■ Required action
Please copy the data shown below, word for word.

■ Excerpted data
BEGIN

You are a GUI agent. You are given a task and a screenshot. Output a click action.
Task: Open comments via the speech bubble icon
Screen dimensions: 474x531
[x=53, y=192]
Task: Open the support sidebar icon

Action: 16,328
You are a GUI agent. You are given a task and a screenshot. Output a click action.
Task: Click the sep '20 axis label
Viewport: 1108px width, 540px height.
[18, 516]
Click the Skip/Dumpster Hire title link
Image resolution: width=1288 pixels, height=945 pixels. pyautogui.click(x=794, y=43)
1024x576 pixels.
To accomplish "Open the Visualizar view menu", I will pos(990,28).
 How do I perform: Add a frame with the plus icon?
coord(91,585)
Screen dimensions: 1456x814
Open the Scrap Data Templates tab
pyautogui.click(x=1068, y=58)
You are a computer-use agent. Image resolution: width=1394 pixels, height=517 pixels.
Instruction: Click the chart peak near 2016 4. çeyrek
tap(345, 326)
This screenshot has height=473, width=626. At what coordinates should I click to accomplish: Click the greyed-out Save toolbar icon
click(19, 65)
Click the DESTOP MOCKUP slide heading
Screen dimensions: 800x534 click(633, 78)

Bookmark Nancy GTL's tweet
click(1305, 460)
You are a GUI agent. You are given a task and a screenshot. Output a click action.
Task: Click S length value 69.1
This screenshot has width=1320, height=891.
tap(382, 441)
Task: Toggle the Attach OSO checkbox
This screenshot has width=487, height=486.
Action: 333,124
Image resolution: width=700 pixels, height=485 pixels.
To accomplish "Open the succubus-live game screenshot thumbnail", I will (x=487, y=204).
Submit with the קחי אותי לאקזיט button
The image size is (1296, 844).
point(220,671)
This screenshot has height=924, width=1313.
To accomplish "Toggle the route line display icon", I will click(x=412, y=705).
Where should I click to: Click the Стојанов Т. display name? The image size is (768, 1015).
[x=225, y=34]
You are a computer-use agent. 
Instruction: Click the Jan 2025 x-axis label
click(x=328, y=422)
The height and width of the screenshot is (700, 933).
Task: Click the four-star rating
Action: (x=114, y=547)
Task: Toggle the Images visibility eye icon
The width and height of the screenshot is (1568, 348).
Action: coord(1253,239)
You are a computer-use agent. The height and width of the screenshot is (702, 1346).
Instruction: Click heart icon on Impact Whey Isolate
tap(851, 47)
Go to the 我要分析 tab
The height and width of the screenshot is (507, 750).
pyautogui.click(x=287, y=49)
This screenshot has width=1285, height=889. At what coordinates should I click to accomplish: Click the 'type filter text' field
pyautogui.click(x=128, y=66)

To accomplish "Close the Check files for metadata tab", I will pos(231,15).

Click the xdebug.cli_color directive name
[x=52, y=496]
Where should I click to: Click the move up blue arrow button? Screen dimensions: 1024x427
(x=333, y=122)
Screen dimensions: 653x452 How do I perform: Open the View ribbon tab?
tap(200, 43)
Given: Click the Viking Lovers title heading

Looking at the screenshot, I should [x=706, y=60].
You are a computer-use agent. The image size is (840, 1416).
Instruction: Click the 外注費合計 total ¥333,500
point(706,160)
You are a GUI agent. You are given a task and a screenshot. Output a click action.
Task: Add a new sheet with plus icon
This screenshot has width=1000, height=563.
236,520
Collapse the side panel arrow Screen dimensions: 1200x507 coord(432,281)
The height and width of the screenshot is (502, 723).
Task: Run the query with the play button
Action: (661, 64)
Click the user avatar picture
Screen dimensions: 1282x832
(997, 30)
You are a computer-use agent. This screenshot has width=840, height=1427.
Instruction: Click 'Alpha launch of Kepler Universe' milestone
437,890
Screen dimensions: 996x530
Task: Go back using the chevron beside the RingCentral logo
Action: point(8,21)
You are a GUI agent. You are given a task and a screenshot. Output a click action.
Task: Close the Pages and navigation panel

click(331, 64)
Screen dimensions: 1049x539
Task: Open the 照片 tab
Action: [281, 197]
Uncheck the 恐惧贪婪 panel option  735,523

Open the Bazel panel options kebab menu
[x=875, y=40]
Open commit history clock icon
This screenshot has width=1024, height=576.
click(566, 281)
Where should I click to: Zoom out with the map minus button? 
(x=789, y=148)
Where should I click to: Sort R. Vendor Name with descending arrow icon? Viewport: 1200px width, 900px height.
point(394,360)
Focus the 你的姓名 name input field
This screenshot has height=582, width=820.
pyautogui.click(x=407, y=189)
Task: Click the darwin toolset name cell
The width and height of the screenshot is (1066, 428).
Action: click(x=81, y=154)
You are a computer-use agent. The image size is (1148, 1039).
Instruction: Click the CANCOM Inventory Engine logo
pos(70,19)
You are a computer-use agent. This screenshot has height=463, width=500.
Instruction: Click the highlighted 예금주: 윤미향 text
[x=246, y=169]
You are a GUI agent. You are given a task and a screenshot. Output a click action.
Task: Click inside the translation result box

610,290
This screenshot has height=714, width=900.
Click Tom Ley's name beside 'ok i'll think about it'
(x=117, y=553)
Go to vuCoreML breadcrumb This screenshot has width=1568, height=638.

END

■ Response box
You are a GUI agent. You are given a task and a screenshot. Output a click action.
Task: Open comments via the speech bubble icon
Screen dimensions: 474x531
[x=53, y=192]
Task: Open the support sidebar icon

Action: 16,328
You are a GUI agent. You are given a task and a screenshot. Output a click action.
Task: Click the sep '20 axis label
Viewport: 1108px width, 540px height.
[18, 516]
Click the Skip/Dumpster Hire title link
Image resolution: width=1288 pixels, height=945 pixels. pyautogui.click(x=794, y=43)
1024x576 pixels.
To accomplish "Open the Visualizar view menu", I will pos(990,28).
 How do I perform: Add a frame with the plus icon?
coord(91,585)
Screen dimensions: 1456x814
Open the Scrap Data Templates tab
pyautogui.click(x=1068, y=58)
You are a computer-use agent. Image resolution: width=1394 pixels, height=517 pixels.
Instruction: Click the chart peak near 2016 4. çeyrek
tap(345, 326)
This screenshot has height=473, width=626. At what coordinates should I click to accomplish: Click the greyed-out Save toolbar icon
click(19, 65)
Click the DESTOP MOCKUP slide heading
Screen dimensions: 800x534 click(633, 78)

Bookmark Nancy GTL's tweet
click(1305, 460)
You are a GUI agent. You are given a task and a screenshot. Output a click action.
Task: Click S length value 69.1
This screenshot has width=1320, height=891.
tap(382, 441)
Task: Toggle the Attach OSO checkbox
This screenshot has width=487, height=486.
Action: 333,124
Image resolution: width=700 pixels, height=485 pixels.
To accomplish "Open the succubus-live game screenshot thumbnail", I will (x=487, y=204).
Submit with the קחי אותי לאקזיט button
The image size is (1296, 844).
point(220,671)
This screenshot has height=924, width=1313.
To accomplish "Toggle the route line display icon", I will click(x=412, y=705).
Where should I click to: Click the Стојанов Т. display name? The image size is (768, 1015).
[x=225, y=34]
You are a computer-use agent. 
Instruction: Click the Jan 2025 x-axis label
click(x=328, y=422)
The height and width of the screenshot is (700, 933).
Task: Click the four-star rating
Action: (x=114, y=547)
Task: Toggle the Images visibility eye icon
The width and height of the screenshot is (1568, 348).
Action: coord(1253,239)
You are a computer-use agent. The height and width of the screenshot is (702, 1346).
Instruction: Click heart icon on Impact Whey Isolate
tap(851, 47)
Go to the 我要分析 tab
The height and width of the screenshot is (507, 750).
pyautogui.click(x=287, y=49)
This screenshot has width=1285, height=889. At what coordinates should I click to accomplish: Click the 'type filter text' field
pyautogui.click(x=128, y=66)

To accomplish "Close the Check files for metadata tab", I will pos(231,15).

Click the xdebug.cli_color directive name
[x=52, y=496]
Where should I click to: Click the move up blue arrow button? Screen dimensions: 1024x427
(x=333, y=122)
Screen dimensions: 653x452 How do I perform: Open the View ribbon tab?
tap(200, 43)
Given: Click the Viking Lovers title heading

Looking at the screenshot, I should [x=706, y=60].
You are a computer-use agent. The image size is (840, 1416).
Instruction: Click the 外注費合計 total ¥333,500
point(706,160)
You are a GUI agent. You are given a task and a screenshot. Output a click action.
Task: Add a new sheet with plus icon
This screenshot has width=1000, height=563.
236,520
Collapse the side panel arrow Screen dimensions: 1200x507 coord(432,281)
The height and width of the screenshot is (502, 723).
Task: Run the query with the play button
Action: (661, 64)
Click the user avatar picture
Screen dimensions: 1282x832
(997, 30)
You are a computer-use agent. This screenshot has width=840, height=1427.
Instruction: Click 'Alpha launch of Kepler Universe' milestone
437,890
Screen dimensions: 996x530
Task: Go back using the chevron beside the RingCentral logo
Action: point(8,21)
You are a GUI agent. You are given a task and a screenshot. Output a click action.
Task: Close the Pages and navigation panel

click(331, 64)
Screen dimensions: 1049x539
Task: Open the 照片 tab
Action: [281, 197]
Uncheck the 恐惧贪婪 panel option  735,523

Open the Bazel panel options kebab menu
[x=875, y=40]
Open commit history clock icon
This screenshot has width=1024, height=576.
click(566, 281)
Where should I click to: Zoom out with the map minus button? 
(x=789, y=148)
Where should I click to: Sort R. Vendor Name with descending arrow icon? Viewport: 1200px width, 900px height.
point(394,360)
Focus the 你的姓名 name input field
This screenshot has height=582, width=820.
pyautogui.click(x=407, y=189)
Task: Click the darwin toolset name cell
The width and height of the screenshot is (1066, 428).
Action: click(x=81, y=154)
You are a computer-use agent. The image size is (1148, 1039).
Instruction: Click the CANCOM Inventory Engine logo
pos(70,19)
You are a computer-use agent. This screenshot has height=463, width=500.
Instruction: Click the highlighted 예금주: 윤미향 text
[x=246, y=169]
You are a GUI agent. You are given a task and a screenshot. Output a click action.
Task: Click inside the translation result box

610,290
This screenshot has height=714, width=900.
Click Tom Ley's name beside 'ok i'll think about it'
(x=117, y=553)
Go to vuCoreML breadcrumb This screenshot has width=1568, height=638.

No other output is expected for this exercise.